- **YOUR TASK**
Reproduce every row below with each occurrence of "computer-use agent" replaced by "desktop automation agent", leaving all other text unchanged.

- **DATASET RECORDS**
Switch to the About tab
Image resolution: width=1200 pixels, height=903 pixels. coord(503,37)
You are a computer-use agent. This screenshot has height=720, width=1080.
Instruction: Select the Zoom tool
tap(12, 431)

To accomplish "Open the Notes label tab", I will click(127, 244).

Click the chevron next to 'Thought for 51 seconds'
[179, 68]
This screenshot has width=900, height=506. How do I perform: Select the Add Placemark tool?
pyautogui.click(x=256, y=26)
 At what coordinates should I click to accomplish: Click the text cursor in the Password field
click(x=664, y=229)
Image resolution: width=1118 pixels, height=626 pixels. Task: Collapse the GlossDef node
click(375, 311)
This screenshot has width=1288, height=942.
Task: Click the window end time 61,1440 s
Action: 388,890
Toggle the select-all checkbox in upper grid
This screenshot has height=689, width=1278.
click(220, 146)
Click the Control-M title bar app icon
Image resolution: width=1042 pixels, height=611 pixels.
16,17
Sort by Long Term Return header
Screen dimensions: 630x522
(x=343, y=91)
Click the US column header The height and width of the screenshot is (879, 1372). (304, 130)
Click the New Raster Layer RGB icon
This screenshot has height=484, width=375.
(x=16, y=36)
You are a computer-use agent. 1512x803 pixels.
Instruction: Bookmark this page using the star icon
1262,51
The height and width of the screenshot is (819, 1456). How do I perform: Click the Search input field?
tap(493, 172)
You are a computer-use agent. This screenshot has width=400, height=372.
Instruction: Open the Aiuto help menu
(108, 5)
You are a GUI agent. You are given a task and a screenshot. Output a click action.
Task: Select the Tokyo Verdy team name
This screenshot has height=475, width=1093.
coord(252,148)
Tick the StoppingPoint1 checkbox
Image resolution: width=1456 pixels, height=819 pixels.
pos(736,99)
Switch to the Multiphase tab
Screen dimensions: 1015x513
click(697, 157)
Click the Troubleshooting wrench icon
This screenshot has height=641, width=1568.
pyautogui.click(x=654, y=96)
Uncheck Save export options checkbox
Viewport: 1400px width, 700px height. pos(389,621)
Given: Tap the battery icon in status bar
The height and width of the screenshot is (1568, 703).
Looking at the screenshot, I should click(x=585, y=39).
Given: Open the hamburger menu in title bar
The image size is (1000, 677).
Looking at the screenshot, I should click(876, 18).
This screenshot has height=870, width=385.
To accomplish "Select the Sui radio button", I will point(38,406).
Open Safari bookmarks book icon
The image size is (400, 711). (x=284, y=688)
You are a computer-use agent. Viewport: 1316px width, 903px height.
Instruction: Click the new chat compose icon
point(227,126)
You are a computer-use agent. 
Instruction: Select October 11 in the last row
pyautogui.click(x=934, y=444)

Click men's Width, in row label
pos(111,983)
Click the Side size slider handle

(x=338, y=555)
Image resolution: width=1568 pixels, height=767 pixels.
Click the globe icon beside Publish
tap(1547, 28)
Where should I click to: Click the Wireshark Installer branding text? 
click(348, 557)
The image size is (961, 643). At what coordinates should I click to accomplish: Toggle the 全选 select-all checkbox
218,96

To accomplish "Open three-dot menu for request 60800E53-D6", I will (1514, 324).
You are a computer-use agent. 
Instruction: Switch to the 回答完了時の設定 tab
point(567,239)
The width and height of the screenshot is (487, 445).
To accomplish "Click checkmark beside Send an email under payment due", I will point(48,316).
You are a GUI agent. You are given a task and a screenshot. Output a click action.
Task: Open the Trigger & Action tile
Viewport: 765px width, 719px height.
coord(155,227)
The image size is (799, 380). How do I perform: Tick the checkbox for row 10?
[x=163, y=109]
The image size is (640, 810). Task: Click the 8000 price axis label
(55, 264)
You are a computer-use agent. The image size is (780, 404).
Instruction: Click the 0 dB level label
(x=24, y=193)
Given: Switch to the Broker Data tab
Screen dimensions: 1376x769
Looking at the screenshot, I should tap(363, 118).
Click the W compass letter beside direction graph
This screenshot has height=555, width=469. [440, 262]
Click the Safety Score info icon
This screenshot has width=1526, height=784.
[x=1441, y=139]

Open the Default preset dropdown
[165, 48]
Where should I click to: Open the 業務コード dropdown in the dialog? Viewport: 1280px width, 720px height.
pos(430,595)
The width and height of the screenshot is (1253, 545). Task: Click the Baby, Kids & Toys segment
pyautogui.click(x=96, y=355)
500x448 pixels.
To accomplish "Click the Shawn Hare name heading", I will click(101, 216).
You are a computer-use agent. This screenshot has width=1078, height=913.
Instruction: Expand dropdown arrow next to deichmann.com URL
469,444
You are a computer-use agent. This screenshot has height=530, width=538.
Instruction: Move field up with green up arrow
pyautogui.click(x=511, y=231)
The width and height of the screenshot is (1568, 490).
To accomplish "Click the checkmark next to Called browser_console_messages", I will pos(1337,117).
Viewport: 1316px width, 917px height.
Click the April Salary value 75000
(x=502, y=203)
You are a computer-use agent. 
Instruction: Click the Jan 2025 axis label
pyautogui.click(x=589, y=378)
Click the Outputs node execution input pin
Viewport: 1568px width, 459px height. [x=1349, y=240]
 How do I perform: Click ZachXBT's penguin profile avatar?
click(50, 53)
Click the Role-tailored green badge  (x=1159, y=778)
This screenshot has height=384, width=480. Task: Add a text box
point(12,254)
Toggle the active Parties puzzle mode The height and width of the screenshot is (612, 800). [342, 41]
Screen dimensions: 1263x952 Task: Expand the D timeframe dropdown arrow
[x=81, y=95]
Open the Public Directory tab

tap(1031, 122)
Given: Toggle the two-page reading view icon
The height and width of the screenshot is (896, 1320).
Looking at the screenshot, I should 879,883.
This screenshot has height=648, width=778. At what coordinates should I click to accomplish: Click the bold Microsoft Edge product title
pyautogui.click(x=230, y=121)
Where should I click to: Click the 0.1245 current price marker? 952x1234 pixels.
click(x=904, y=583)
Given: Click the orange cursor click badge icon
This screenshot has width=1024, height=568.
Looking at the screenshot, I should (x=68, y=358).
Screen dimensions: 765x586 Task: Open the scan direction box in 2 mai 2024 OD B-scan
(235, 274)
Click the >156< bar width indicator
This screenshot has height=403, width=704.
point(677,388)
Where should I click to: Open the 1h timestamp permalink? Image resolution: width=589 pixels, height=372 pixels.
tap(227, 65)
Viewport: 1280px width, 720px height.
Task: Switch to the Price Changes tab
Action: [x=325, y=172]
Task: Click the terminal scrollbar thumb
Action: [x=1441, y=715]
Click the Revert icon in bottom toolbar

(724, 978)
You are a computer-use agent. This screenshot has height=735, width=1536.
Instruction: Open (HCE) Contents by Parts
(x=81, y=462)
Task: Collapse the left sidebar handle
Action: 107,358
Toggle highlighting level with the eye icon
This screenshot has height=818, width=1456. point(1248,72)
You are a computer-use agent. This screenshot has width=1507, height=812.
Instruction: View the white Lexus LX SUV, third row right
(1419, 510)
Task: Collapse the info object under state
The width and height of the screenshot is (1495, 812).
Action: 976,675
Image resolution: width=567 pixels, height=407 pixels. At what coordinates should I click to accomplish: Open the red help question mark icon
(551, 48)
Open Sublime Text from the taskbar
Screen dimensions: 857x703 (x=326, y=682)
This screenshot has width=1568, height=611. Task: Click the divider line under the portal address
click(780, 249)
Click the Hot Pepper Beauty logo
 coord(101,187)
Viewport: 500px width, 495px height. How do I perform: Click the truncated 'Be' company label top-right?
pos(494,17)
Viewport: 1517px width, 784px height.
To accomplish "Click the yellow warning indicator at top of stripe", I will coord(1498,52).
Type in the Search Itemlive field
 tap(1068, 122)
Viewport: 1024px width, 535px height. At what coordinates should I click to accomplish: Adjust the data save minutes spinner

- **RESPONSE TO THE EXERCISE**
Switch to the About tab
Image resolution: width=1200 pixels, height=903 pixels. coord(503,37)
You are a desktop automation agent. This screenshot has height=720, width=1080.
Instruction: Select the Zoom tool
tap(12, 431)

To accomplish "Open the Notes label tab", I will click(127, 244).

Click the chevron next to 'Thought for 51 seconds'
[179, 68]
This screenshot has width=900, height=506. How do I perform: Select the Add Placemark tool?
pyautogui.click(x=256, y=26)
 At what coordinates should I click to accomplish: Click the text cursor in the Password field
click(x=664, y=229)
Image resolution: width=1118 pixels, height=626 pixels. Task: Collapse the GlossDef node
click(375, 311)
This screenshot has width=1288, height=942.
Task: Click the window end time 61,1440 s
Action: 388,890
Toggle the select-all checkbox in upper grid
This screenshot has height=689, width=1278.
click(220, 146)
Click the Control-M title bar app icon
Image resolution: width=1042 pixels, height=611 pixels.
16,17
Sort by Long Term Return header
Screen dimensions: 630x522
(x=343, y=91)
Click the US column header The height and width of the screenshot is (879, 1372). (304, 130)
Click the New Raster Layer RGB icon
This screenshot has height=484, width=375.
(x=16, y=36)
You are a desktop automation agent. 1512x803 pixels.
Instruction: Bookmark this page using the star icon
1262,51
The height and width of the screenshot is (819, 1456). How do I perform: Click the Search input field?
tap(493, 172)
You are a desktop automation agent. This screenshot has width=400, height=372.
Instruction: Open the Aiuto help menu
(108, 5)
You are a GUI agent. You are given a task and a screenshot. Output a click action.
Task: Select the Tokyo Verdy team name
This screenshot has height=475, width=1093.
coord(252,148)
Tick the StoppingPoint1 checkbox
Image resolution: width=1456 pixels, height=819 pixels.
pos(736,99)
Switch to the Multiphase tab
Screen dimensions: 1015x513
click(697, 157)
Click the Troubleshooting wrench icon
This screenshot has height=641, width=1568.
pyautogui.click(x=654, y=96)
Uncheck Save export options checkbox
Viewport: 1400px width, 700px height. pos(389,621)
Given: Tap the battery icon in status bar
The height and width of the screenshot is (1568, 703).
Looking at the screenshot, I should click(x=585, y=39).
Given: Open the hamburger menu in title bar
The image size is (1000, 677).
Looking at the screenshot, I should click(876, 18).
This screenshot has height=870, width=385.
To accomplish "Select the Sui radio button", I will point(38,406).
Open Safari bookmarks book icon
The image size is (400, 711). (x=284, y=688)
You are a desktop automation agent. Viewport: 1316px width, 903px height.
Instruction: Click the new chat compose icon
point(227,126)
You are a desktop automation agent. 
Instruction: Select October 11 in the last row
pyautogui.click(x=934, y=444)

Click men's Width, in row label
pos(111,983)
Click the Side size slider handle

(x=338, y=555)
Image resolution: width=1568 pixels, height=767 pixels.
Click the globe icon beside Publish
tap(1547, 28)
Where should I click to: Click the Wireshark Installer branding text? 
click(348, 557)
The image size is (961, 643). At what coordinates should I click to accomplish: Toggle the 全选 select-all checkbox
218,96

To accomplish "Open three-dot menu for request 60800E53-D6", I will (1514, 324).
You are a desktop automation agent. 
Instruction: Switch to the 回答完了時の設定 tab
point(567,239)
The width and height of the screenshot is (487, 445).
To accomplish "Click checkmark beside Send an email under payment due", I will point(48,316).
You are a GUI agent. You are given a task and a screenshot. Output a click action.
Task: Open the Trigger & Action tile
Viewport: 765px width, 719px height.
coord(155,227)
The image size is (799, 380). How do I perform: Tick the checkbox for row 10?
[x=163, y=109]
The image size is (640, 810). Task: Click the 8000 price axis label
(55, 264)
You are a desktop automation agent. The image size is (780, 404).
Instruction: Click the 0 dB level label
(x=24, y=193)
Given: Switch to the Broker Data tab
Screen dimensions: 1376x769
Looking at the screenshot, I should tap(363, 118).
Click the W compass letter beside direction graph
This screenshot has height=555, width=469. [440, 262]
Click the Safety Score info icon
This screenshot has width=1526, height=784.
[x=1441, y=139]

Open the Default preset dropdown
[165, 48]
Where should I click to: Open the 業務コード dropdown in the dialog? Viewport: 1280px width, 720px height.
pos(430,595)
The width and height of the screenshot is (1253, 545). Task: Click the Baby, Kids & Toys segment
pyautogui.click(x=96, y=355)
500x448 pixels.
To accomplish "Click the Shawn Hare name heading", I will click(101, 216).
You are a desktop automation agent. This screenshot has width=1078, height=913.
Instruction: Expand dropdown arrow next to deichmann.com URL
469,444
You are a desktop automation agent. This screenshot has height=530, width=538.
Instruction: Move field up with green up arrow
pyautogui.click(x=511, y=231)
The width and height of the screenshot is (1568, 490).
To accomplish "Click the checkmark next to Called browser_console_messages", I will pos(1337,117).
Viewport: 1316px width, 917px height.
Click the April Salary value 75000
(x=502, y=203)
You are a desktop automation agent. 
Instruction: Click the Jan 2025 axis label
pyautogui.click(x=589, y=378)
Click the Outputs node execution input pin
Viewport: 1568px width, 459px height. [x=1349, y=240]
 How do I perform: Click ZachXBT's penguin profile avatar?
click(50, 53)
Click the Role-tailored green badge  (x=1159, y=778)
This screenshot has height=384, width=480. Task: Add a text box
point(12,254)
Toggle the active Parties puzzle mode The height and width of the screenshot is (612, 800). [342, 41]
Screen dimensions: 1263x952 Task: Expand the D timeframe dropdown arrow
[x=81, y=95]
Open the Public Directory tab

tap(1031, 122)
Given: Toggle the two-page reading view icon
The height and width of the screenshot is (896, 1320).
Looking at the screenshot, I should 879,883.
This screenshot has height=648, width=778. At what coordinates should I click to accomplish: Click the bold Microsoft Edge product title
pyautogui.click(x=230, y=121)
Where should I click to: Click the 0.1245 current price marker? 952x1234 pixels.
click(x=904, y=583)
Given: Click the orange cursor click badge icon
This screenshot has width=1024, height=568.
Looking at the screenshot, I should (x=68, y=358).
Screen dimensions: 765x586 Task: Open the scan direction box in 2 mai 2024 OD B-scan
(235, 274)
Click the >156< bar width indicator
This screenshot has height=403, width=704.
point(677,388)
Where should I click to: Open the 1h timestamp permalink? Image resolution: width=589 pixels, height=372 pixels.
tap(227, 65)
Viewport: 1280px width, 720px height.
Task: Switch to the Price Changes tab
Action: [x=325, y=172]
Task: Click the terminal scrollbar thumb
Action: [x=1441, y=715]
Click the Revert icon in bottom toolbar

(724, 978)
You are a desktop automation agent. This screenshot has height=735, width=1536.
Instruction: Open (HCE) Contents by Parts
(x=81, y=462)
Task: Collapse the left sidebar handle
Action: 107,358
Toggle highlighting level with the eye icon
This screenshot has height=818, width=1456. point(1248,72)
You are a desktop automation agent. This screenshot has width=1507, height=812.
Instruction: View the white Lexus LX SUV, third row right
(1419, 510)
Task: Collapse the info object under state
The width and height of the screenshot is (1495, 812).
Action: 976,675
Image resolution: width=567 pixels, height=407 pixels. At what coordinates should I click to accomplish: Open the red help question mark icon
(551, 48)
Open Sublime Text from the taskbar
Screen dimensions: 857x703 (x=326, y=682)
This screenshot has width=1568, height=611. Task: Click the divider line under the portal address
click(780, 249)
Click the Hot Pepper Beauty logo
 coord(101,187)
Viewport: 500px width, 495px height. How do I perform: Click the truncated 'Be' company label top-right?
pos(494,17)
Viewport: 1517px width, 784px height.
To accomplish "Click the yellow warning indicator at top of stripe", I will coord(1498,52).
Type in the Search Itemlive field
 tap(1068, 122)
Viewport: 1024px width, 535px height. At what coordinates should I click to accomplish: Adjust the data save minutes spinner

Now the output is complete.